→ Problems to solve
1 - In the report on December home building, how much did housing starts fall for the month?
2 - Extend the report on December home building beyond its last sentence.

→ Quoted text
Home building in the United States slowed sharply in December after the rebound from late-summer hurricanes and as cold weather blanketed much of the country, according to data released Thursday.

The slowdown affected all regions and was felt most keenly in the important single-family sector, which saw its biggest monthly decline in nearly three years, according to the Commerce Department's monthly report.

But the supply of housing in the pipeline held steady, as permits for new construction was virtually unchanged from November.

Analysts say the housing market is tight, with labor shortages and rising input costs holding construction down, driving up prices and making it hard for would-be buyers to find homes.

Housing starts fell 8.2 percent for the month to an annual rate of 1.2 million units, seasonally adjusted, the biggest drop since November 2016. The decline put December starts six percent below the same month a year earlier.

The result was far worse than analyst expected, as the consensus was for a decrease of only 1.5 percent.

Commerce Department officials warn, however, that home construction numbers for a single-month can be volatile and that it may take as much as six months to establish a trend.

→ Provided material

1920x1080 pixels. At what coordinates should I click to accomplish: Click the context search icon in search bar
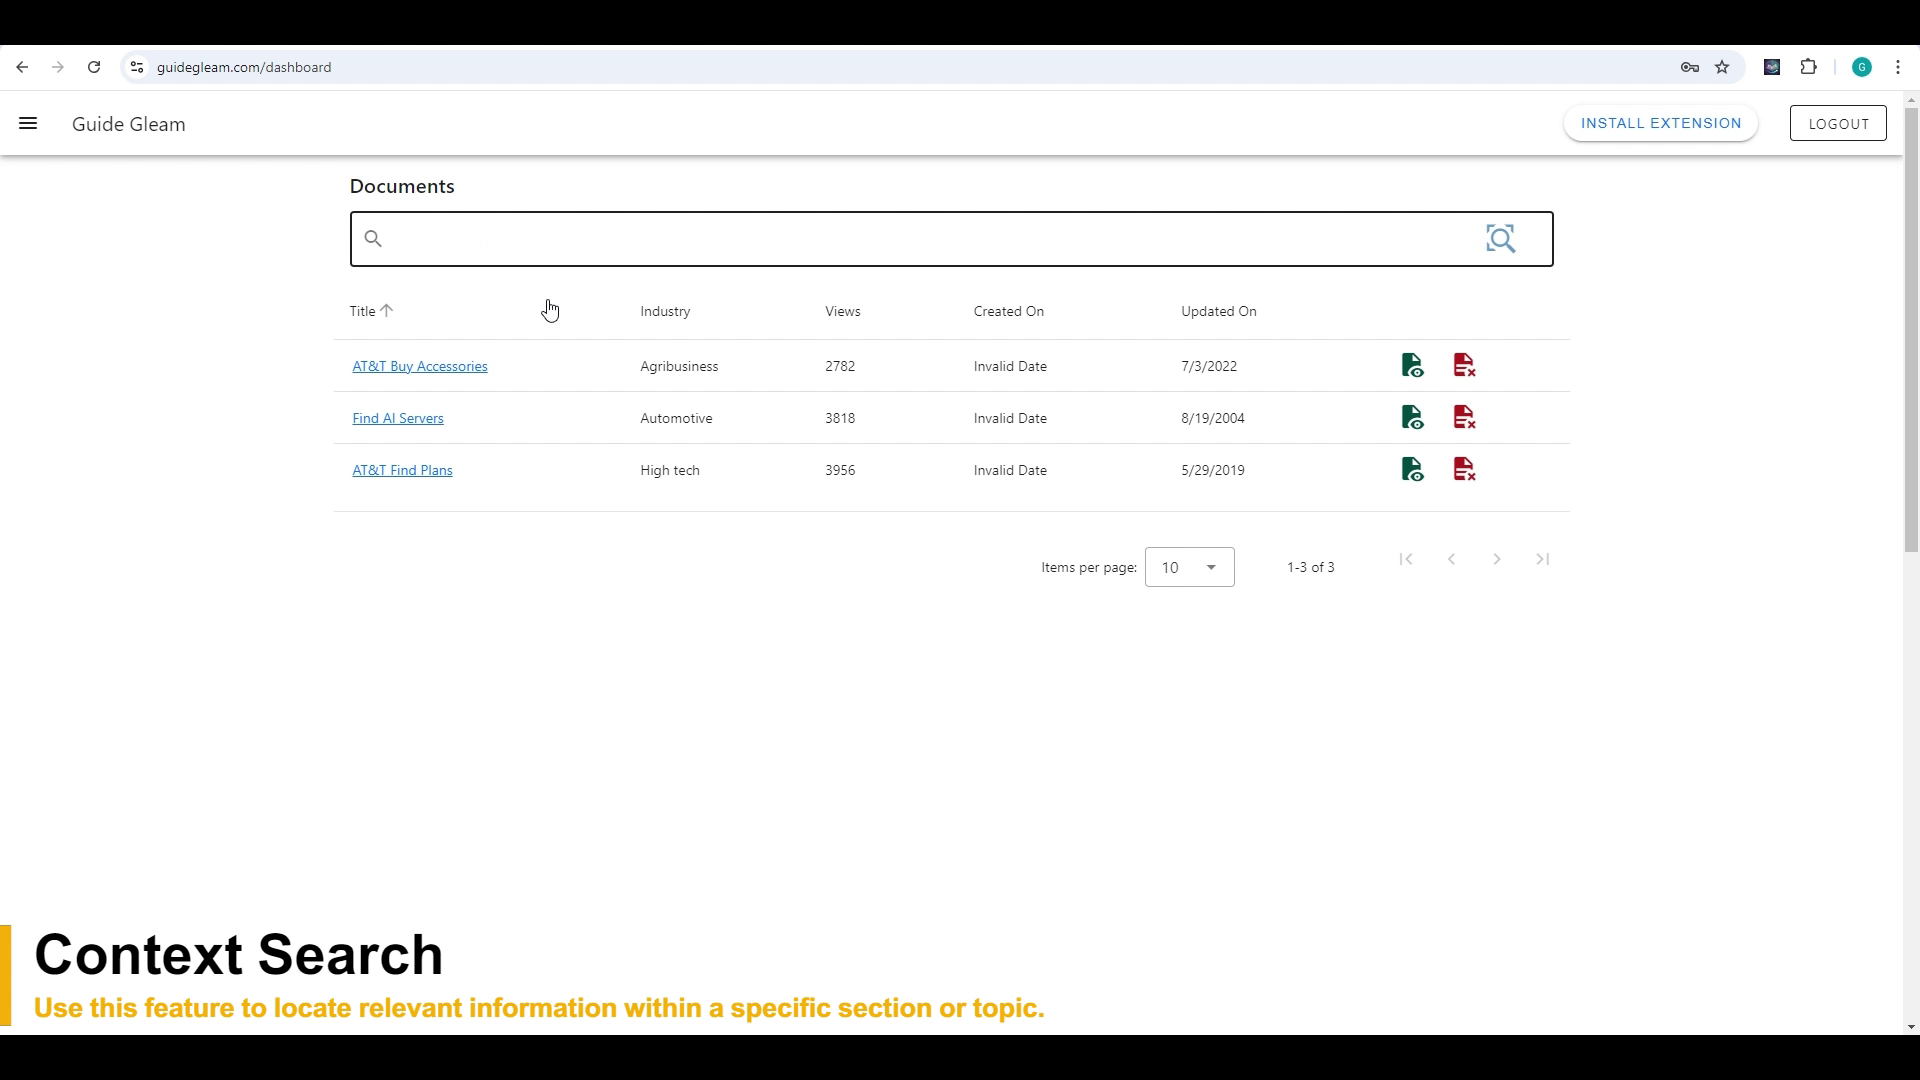coord(1500,239)
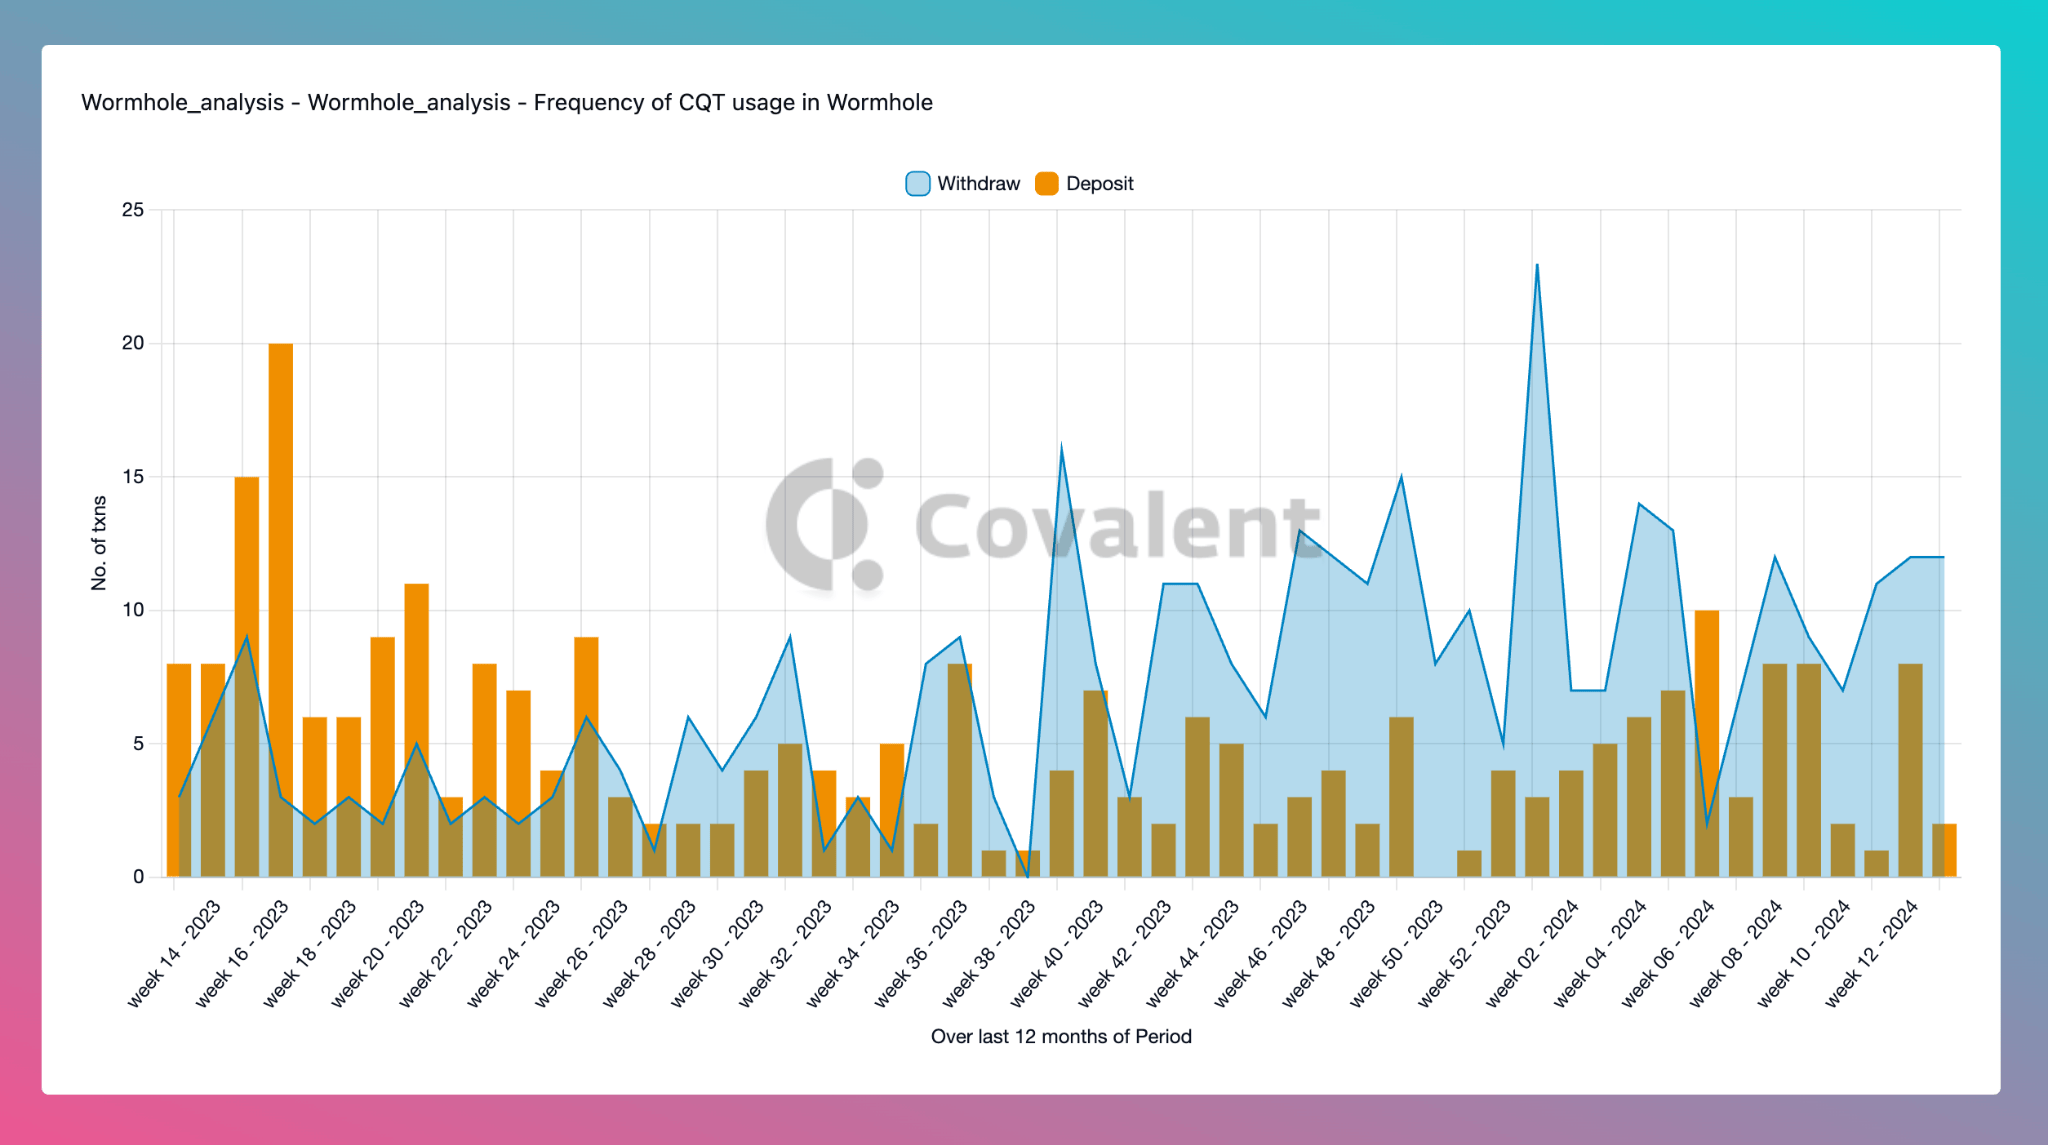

→ Task-by-task outputs
1 - 8.2 percent

2 -
And the construction permits issued held steady at an annual rate of 1.3 million units, marginally above an analyst consensus forecast.

Still, some of the declines were in the double digits: single-family housing starts fell nearly 12 percent from November to an annual rate of 836,000, the largest one-month decline since February 2015.

In the South, construction of single-family homes fell 16.6 percent, the biggest drop since June 2014, and in the wintery Northeast, starts fell a whopping 24.2 percent.

But the overall rate of new housing started was still higher than the summer when Hurricanes Irma and Harvey struck the southern United States in August and September.